Food additives are substances deliberately added to food products to perform certain technological functions, for example to color, sweeten, preserve or improve appearance, taste, color and perfume. Additives are substances present in almost all foods, excluding basic foods such as virgin olive oil.

All additives must be indicated on the label of the respective product; however, the law does not require them to indicate whether they are contained in an ingredient.

Additives are divided into classes, the main ones are:

Citres uses two of the most commonly used acidity regulators: E330 citric acid and E270 lactic acid.
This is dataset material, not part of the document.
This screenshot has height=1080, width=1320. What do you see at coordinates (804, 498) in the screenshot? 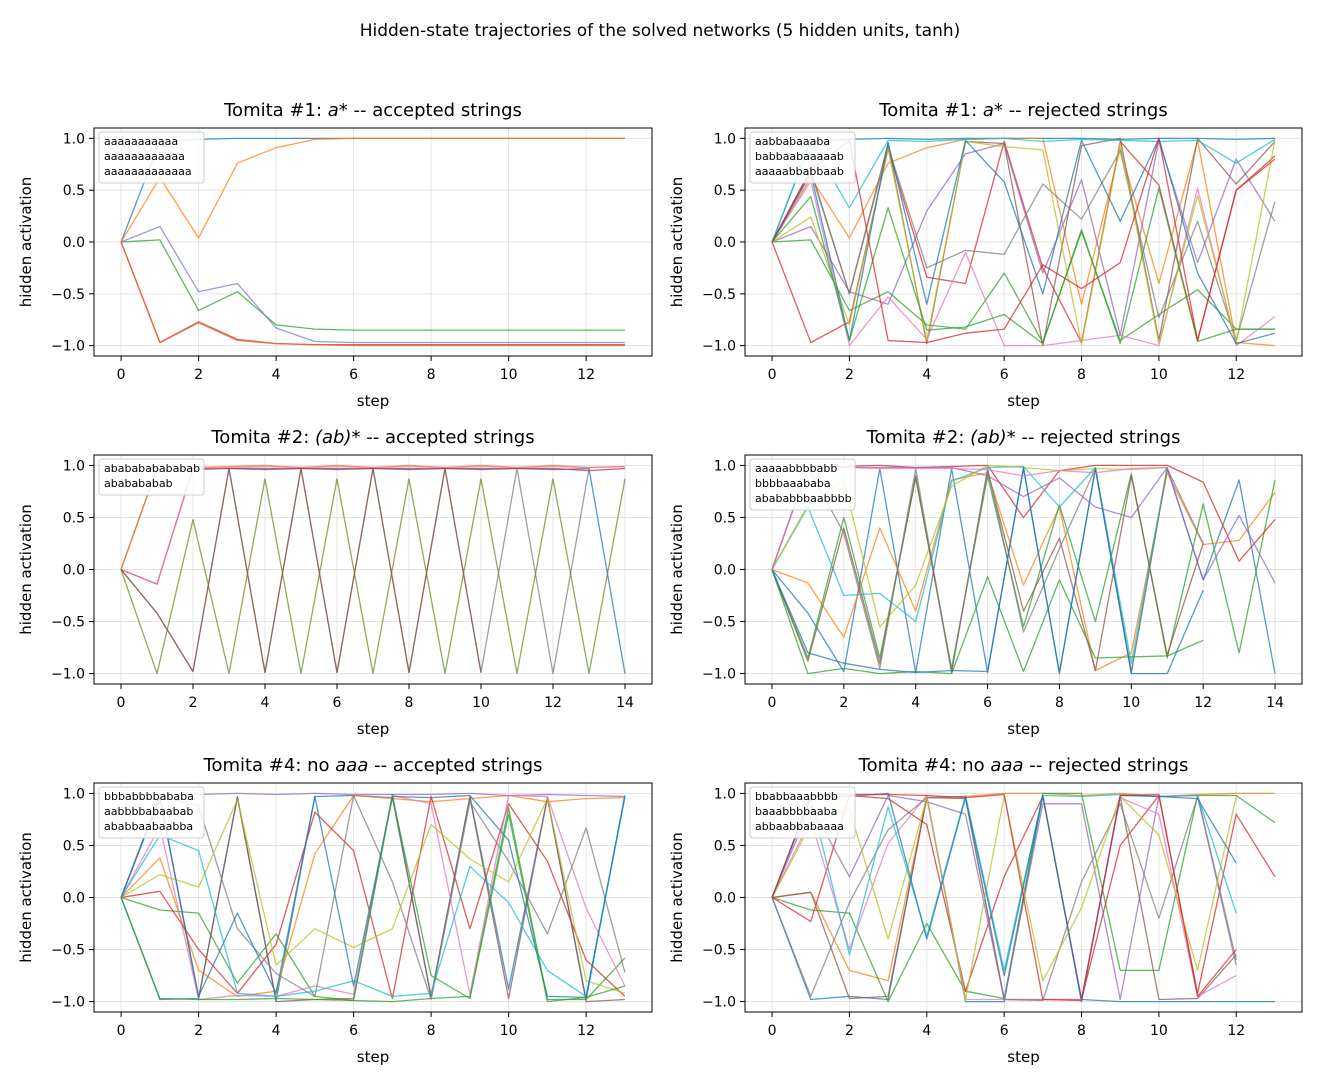
I see `legend-entry: abababbbaabbbb` at bounding box center [804, 498].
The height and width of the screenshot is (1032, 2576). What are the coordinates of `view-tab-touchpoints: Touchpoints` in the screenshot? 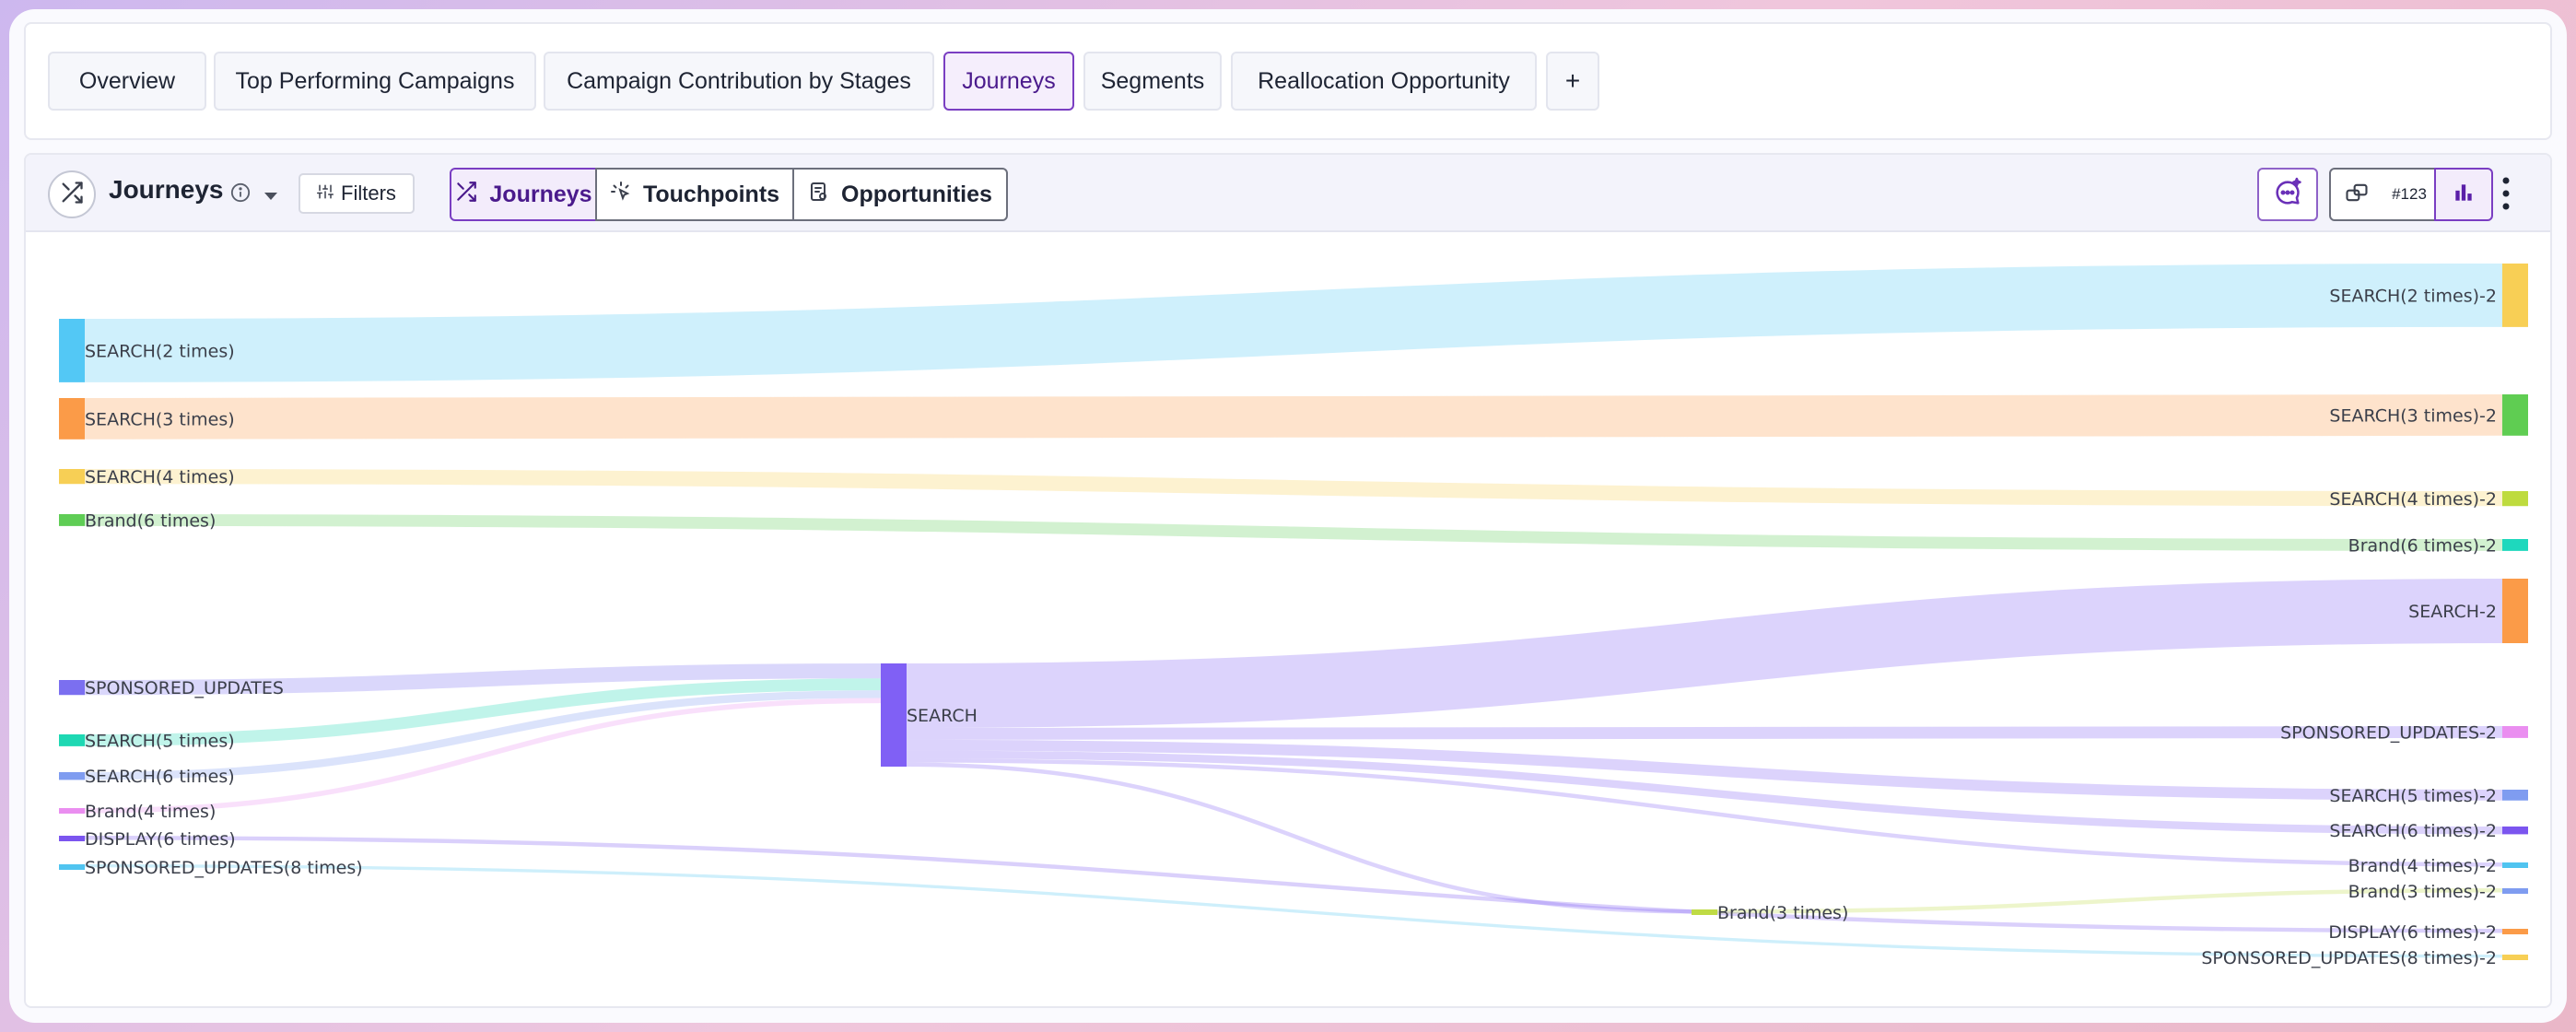 It's located at (694, 194).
330 – CITRIC ACID:  In food labels it is referred to by the acronym E330, sodium citrates do not hurt and are considered safe for health. We find them in jam, yogurt, meats and many food products. Citric acid is useful not only for the food industry but also at home. Lemon is rich in citric acid and that is why we often consider it a good natural remedy for cleaning the house. Citric acid is easy to find on the market. It is enough to mix it with water in different proportions to obtain a softener (with lower doses) or a discrusant for washing machine (more concentrated). It can be useful for cleaning the iron plate or as an anti-limescale. Perfect for eliminating bad smells from the washing machine, dryer, fridge or dishwasher. It can also be used to lengthen the storage time of homemade jam. Citric acid obviously does not contain gluten.

E270 – LACTIC ACID: In food labels it is referred to by the abbreviation E270, it is an acidity regulator. Lactic acid is not considered to be dangerous to health so that there is no upper limit of use.